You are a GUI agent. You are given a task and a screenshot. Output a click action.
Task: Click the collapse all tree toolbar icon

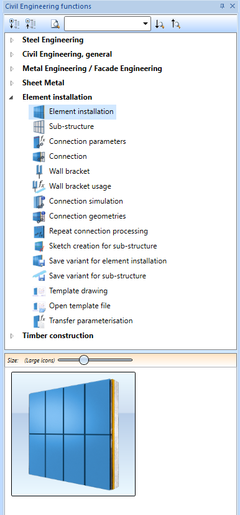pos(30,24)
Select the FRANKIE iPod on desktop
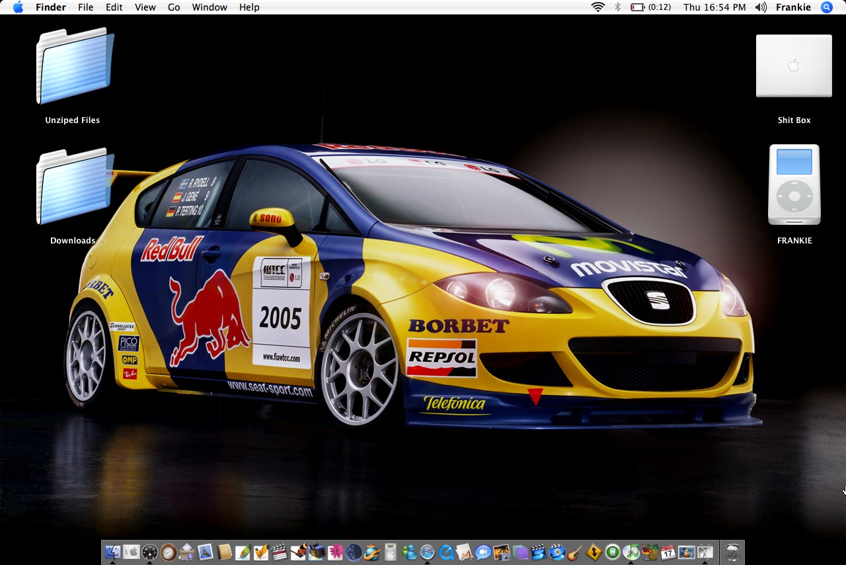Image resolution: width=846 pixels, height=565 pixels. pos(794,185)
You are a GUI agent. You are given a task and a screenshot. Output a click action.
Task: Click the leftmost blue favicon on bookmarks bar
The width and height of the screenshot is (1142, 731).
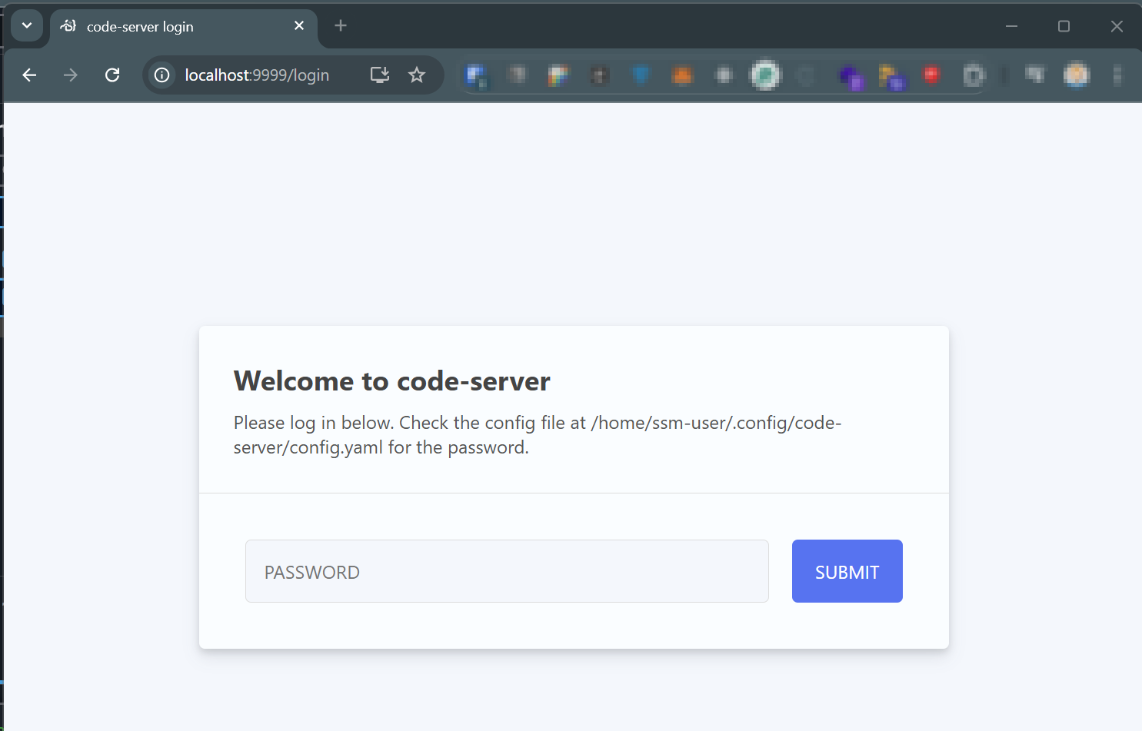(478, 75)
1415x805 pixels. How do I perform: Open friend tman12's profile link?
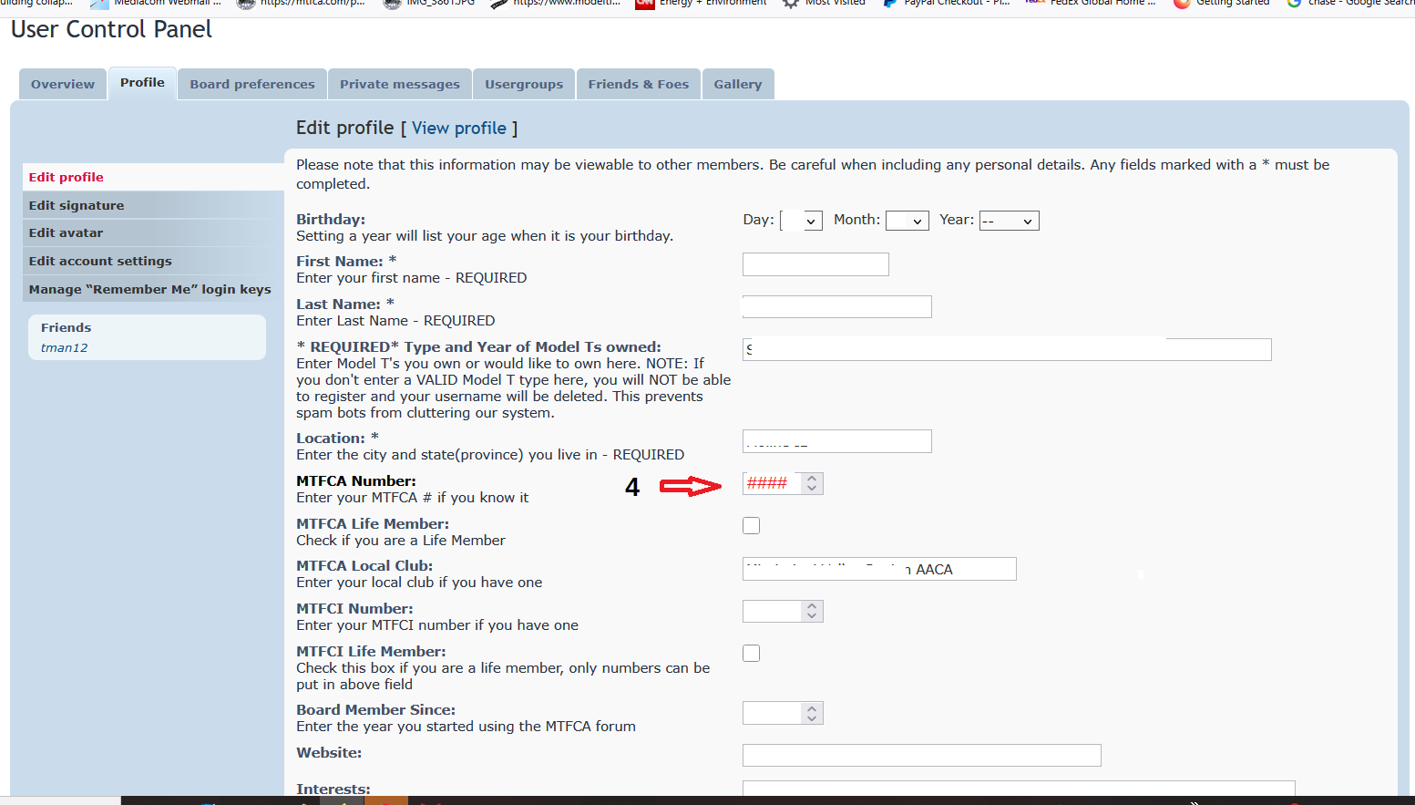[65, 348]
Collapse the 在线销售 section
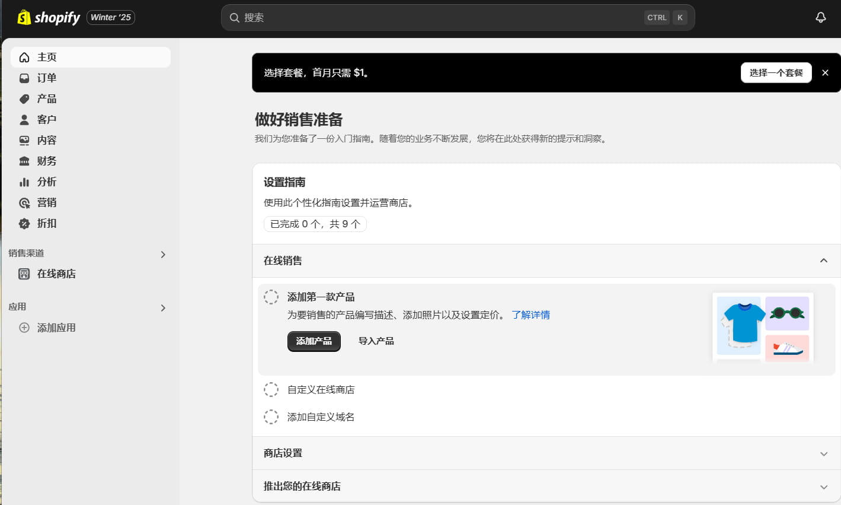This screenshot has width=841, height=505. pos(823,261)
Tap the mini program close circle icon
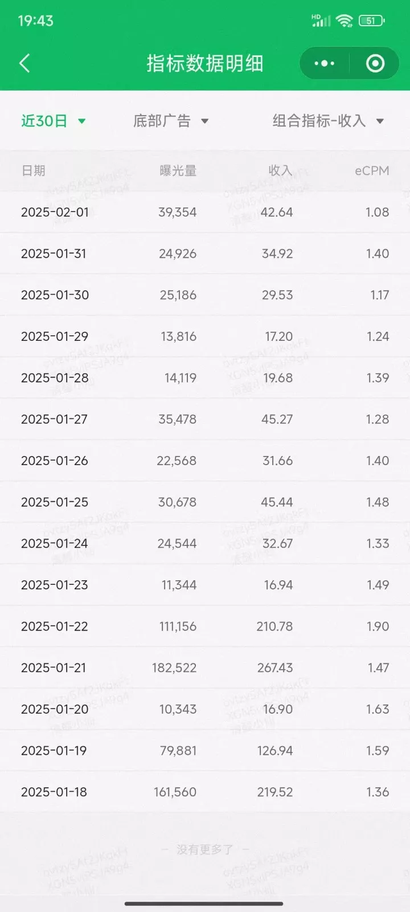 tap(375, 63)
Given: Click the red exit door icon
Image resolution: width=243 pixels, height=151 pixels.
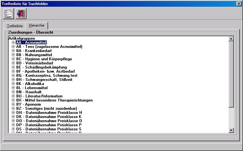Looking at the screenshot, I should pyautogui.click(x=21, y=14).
● ● ● ● ●
> **Exercise**: Make an exact copy of the listing above. Do not include the pictures.

> **Solution**:
You are a GUI agent. You are given a task and a screenshot. Output a click action.
Task: Click the collapse all tree toolbar icon

pos(30,24)
Select the FRANKIE iPod on desktop
Image resolution: width=846 pixels, height=565 pixels. pos(794,185)
You are a GUI agent. You are given a task and a screenshot. Output a click action.
Task: Click the leftmost blue favicon on bookmarks bar
The width and height of the screenshot is (1142, 731).
(478, 75)
1415x805 pixels. How do I perform: Open friend tman12's profile link?
[65, 348]
Collapse the 在线销售 section
This screenshot has width=841, height=505. pos(823,261)
Tap the mini program close circle icon
 tap(375, 63)
Given: Click the red exit door icon
Image resolution: width=243 pixels, height=151 pixels.
Looking at the screenshot, I should pyautogui.click(x=21, y=14).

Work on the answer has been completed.